▸ WHAT THE TASK ASKS:
Output only the lines below that start at the line containing "[فيسبوک] (161, 1685)" and end at the line containing "Gizlilik Politikası (599, 2549)", with both ends kept.

(Stored dataset items)
--

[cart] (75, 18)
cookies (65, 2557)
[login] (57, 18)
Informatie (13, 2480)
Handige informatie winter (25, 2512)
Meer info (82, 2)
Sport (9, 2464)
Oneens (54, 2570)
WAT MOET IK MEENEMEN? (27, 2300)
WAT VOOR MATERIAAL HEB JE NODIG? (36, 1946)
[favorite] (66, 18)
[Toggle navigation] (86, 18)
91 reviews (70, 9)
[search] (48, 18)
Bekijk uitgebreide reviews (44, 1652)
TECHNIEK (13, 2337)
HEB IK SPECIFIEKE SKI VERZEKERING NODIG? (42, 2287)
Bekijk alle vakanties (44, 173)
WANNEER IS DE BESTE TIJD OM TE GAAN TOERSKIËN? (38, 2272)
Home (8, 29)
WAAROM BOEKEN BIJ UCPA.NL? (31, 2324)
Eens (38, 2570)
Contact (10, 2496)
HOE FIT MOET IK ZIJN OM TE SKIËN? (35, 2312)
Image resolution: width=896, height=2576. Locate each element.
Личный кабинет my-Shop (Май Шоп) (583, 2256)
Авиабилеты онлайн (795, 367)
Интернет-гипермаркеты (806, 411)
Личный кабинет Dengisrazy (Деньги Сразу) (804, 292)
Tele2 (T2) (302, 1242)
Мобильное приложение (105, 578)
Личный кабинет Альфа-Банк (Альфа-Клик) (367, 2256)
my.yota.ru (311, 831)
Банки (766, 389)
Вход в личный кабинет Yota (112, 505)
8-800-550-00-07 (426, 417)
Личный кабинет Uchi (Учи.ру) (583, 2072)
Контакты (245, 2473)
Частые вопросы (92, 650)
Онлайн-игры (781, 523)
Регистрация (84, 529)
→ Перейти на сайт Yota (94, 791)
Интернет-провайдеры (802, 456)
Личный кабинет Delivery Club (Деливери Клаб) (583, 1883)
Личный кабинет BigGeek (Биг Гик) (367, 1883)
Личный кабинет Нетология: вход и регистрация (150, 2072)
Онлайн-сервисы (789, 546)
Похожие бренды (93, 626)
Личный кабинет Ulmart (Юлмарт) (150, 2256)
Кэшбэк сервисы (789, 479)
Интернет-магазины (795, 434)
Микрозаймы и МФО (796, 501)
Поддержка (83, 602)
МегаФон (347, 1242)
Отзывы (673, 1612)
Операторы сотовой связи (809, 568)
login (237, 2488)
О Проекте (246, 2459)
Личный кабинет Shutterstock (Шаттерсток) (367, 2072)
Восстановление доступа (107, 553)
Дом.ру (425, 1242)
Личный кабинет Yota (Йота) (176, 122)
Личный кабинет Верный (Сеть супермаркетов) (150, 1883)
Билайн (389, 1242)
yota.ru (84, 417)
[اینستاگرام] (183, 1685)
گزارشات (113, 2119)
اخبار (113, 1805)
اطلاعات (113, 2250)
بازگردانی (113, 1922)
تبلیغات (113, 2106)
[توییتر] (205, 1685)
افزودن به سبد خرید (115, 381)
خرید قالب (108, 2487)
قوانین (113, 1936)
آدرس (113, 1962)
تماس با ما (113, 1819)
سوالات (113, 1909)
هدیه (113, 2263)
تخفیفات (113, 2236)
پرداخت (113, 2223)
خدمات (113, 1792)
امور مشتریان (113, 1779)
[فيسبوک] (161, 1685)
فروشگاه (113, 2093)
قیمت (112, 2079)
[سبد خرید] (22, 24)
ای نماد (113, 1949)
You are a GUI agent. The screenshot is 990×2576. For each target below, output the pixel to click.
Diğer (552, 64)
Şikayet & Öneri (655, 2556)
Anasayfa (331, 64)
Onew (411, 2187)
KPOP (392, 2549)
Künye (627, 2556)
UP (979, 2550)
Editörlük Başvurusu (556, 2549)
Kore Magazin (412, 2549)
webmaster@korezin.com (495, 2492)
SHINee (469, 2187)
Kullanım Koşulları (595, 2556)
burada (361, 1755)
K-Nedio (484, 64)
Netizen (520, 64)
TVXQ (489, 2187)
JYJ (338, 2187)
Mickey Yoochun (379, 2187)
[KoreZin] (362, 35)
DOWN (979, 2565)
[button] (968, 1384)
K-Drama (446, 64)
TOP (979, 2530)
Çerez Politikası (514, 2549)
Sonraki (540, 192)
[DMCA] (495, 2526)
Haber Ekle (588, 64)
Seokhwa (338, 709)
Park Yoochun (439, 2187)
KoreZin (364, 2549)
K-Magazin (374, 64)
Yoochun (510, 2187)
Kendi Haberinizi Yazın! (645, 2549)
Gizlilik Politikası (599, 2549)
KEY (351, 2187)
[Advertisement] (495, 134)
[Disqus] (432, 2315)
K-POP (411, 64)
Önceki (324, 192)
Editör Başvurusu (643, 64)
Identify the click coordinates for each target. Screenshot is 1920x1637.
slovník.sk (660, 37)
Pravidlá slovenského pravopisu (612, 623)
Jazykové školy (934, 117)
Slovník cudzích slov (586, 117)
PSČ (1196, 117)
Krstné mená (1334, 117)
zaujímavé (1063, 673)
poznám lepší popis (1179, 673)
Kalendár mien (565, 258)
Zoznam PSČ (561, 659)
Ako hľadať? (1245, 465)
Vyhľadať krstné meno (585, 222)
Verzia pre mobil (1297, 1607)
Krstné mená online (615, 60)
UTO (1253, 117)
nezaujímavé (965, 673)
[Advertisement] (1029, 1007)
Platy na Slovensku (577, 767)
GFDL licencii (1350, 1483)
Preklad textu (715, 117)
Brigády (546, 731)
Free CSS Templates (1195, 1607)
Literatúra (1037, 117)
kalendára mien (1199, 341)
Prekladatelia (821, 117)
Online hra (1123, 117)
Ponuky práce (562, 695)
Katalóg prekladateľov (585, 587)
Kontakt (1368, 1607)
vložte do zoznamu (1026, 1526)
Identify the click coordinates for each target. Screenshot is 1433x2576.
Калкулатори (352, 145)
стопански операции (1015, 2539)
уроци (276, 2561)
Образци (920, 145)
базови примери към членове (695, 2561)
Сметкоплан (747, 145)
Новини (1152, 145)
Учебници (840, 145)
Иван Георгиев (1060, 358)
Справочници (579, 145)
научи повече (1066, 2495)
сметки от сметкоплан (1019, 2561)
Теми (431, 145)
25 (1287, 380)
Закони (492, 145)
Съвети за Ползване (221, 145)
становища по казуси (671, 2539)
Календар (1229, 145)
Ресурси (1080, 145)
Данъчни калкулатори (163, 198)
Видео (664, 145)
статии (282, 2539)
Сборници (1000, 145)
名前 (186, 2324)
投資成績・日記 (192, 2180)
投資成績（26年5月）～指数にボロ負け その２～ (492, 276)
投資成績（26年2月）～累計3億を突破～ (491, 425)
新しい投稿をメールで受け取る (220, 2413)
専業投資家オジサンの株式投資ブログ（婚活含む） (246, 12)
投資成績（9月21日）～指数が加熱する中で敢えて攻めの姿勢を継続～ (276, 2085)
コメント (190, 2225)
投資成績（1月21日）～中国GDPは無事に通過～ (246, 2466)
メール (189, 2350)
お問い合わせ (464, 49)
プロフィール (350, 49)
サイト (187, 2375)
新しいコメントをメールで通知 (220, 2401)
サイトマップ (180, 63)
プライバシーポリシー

--

▸ RESPONSE AREA:
[فيسبوک] (161, 1685)
فروشگاه (113, 2093)
قیمت (112, 2079)
[سبد خرید] (22, 24)
ای نماد (113, 1949)
You are a GUI agent. The screenshot is 990×2576. For each target below, output the pixel to click.
Diğer (552, 64)
Şikayet & Öneri (655, 2556)
Anasayfa (331, 64)
Onew (411, 2187)
KPOP (392, 2549)
Künye (627, 2556)
UP (979, 2550)
Editörlük Başvurusu (556, 2549)
Kore Magazin (412, 2549)
webmaster@korezin.com (495, 2492)
SHINee (469, 2187)
Kullanım Koşulları (595, 2556)
burada (361, 1755)
K-Nedio (484, 64)
Netizen (520, 64)
TVXQ (489, 2187)
JYJ (338, 2187)
Mickey Yoochun (379, 2187)
[KoreZin] (362, 35)
DOWN (979, 2565)
[button] (968, 1384)
K-Drama (446, 64)
TOP (979, 2530)
Çerez Politikası (514, 2549)
Sonraki (540, 192)
[DMCA] (495, 2526)
Haber Ekle (588, 64)
Seokhwa (338, 709)
Park Yoochun (439, 2187)
KoreZin (364, 2549)
K-Magazin (374, 64)
Yoochun (510, 2187)
Kendi Haberinizi Yazın! (645, 2549)
Gizlilik Politikası (599, 2549)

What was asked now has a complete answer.